Now there were two more bakeries, with large windows full of trays of delicately iced cookies and lavishly decorated birthday and wedding cakes. There were also a Barton’s and a Barricini’s — candy stores displaying in their windows open boxes of dipped chocolates and a few larger boxes of interesting-looking little fruit cakes in paper cups. And four blocks after the Barricini’s, there was a place called “Alice’s –Delicacies from Around the World.”
The windows here generally featured enticing square tins of Peak Frean cookies, bags of cheese straws (what could they be?) and something called “fruit tarts” (how English!), as well as large tablets of Lindt and Tobler chocolate (colorfully packaged in sophisticated paper wrappings) that came in European flavors I hadn’t known existed — not just milk or “bittersweet” but also mocha, hazelnut, and at least three other kinds whose names I couldn’t read from the sidewalk. I would allow myself a breather in front of these windows, especially when the displays changed, but always made myself turn away and walk on after a few minutes, perspiring in the summer morning sun.

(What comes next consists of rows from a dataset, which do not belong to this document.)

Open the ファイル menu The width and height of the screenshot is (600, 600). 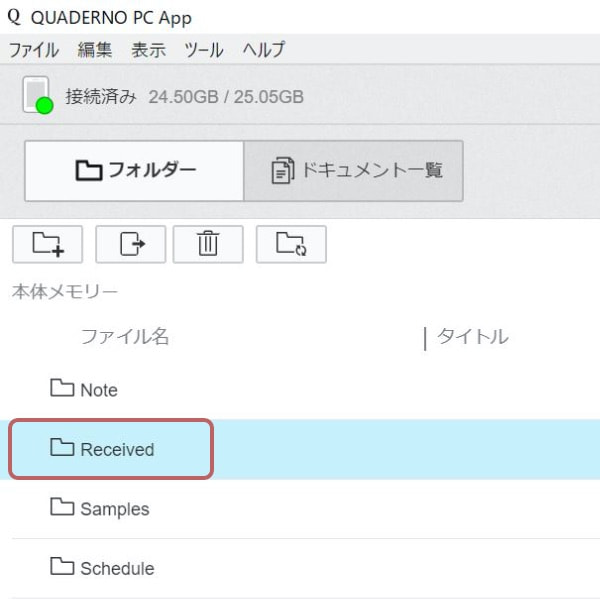[x=34, y=50]
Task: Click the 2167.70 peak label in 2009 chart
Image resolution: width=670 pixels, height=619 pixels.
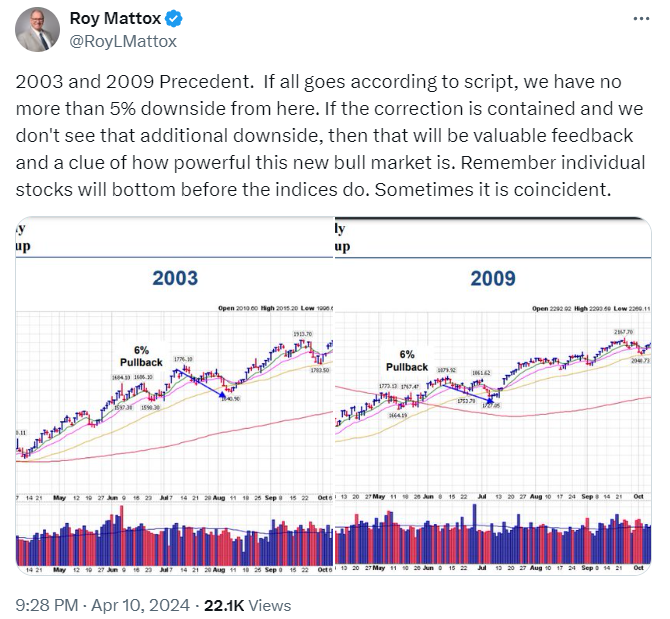Action: [x=623, y=332]
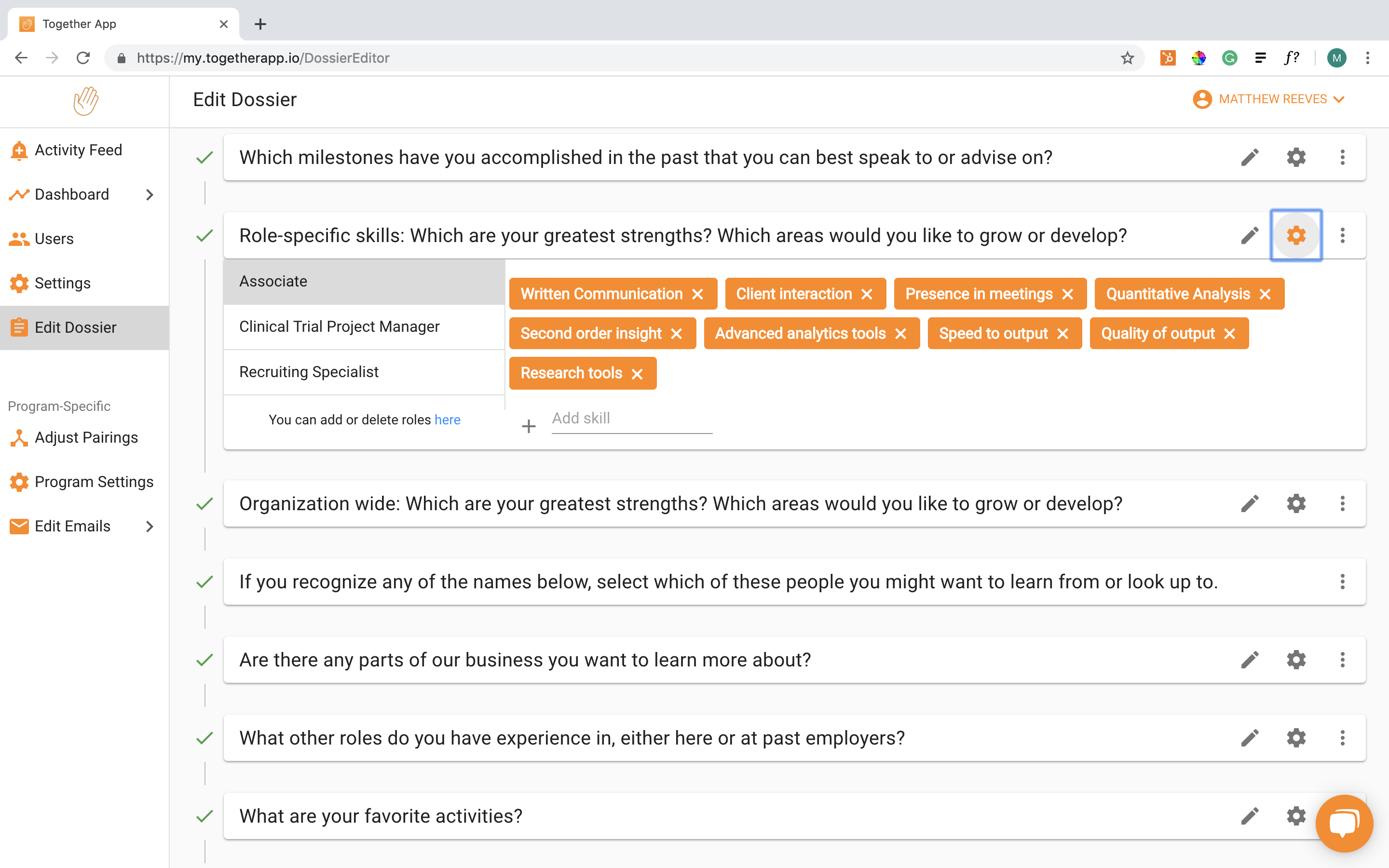Expand the Edit Emails submenu arrow
Screen dimensions: 1389x868
150,526
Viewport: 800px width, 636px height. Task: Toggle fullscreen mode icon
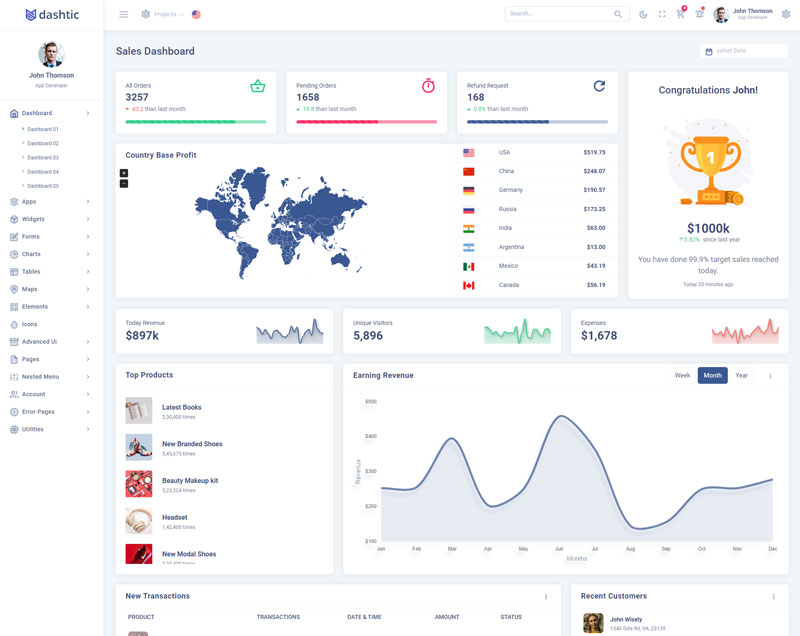[662, 14]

I also tried to give equal time to the “ladies’ sportswear” in the windows of the two new clothing stores along the way. Nothing I ever saw there looked really fashionable, but for at least a couple of blocks I could divert myself from the hot boredom of the walk by imagining a future me sufficiently slender to enter either of those stores and try something on without shame. At Forest Hills Boulevard, I almost always circled back towards home on Austin Street, which ran parallel to Queens Boulevard, and to fill out the hour (or more), went up and down the side streets, an area known as Forest Hills Gardens, past stately homes set far back from pavements.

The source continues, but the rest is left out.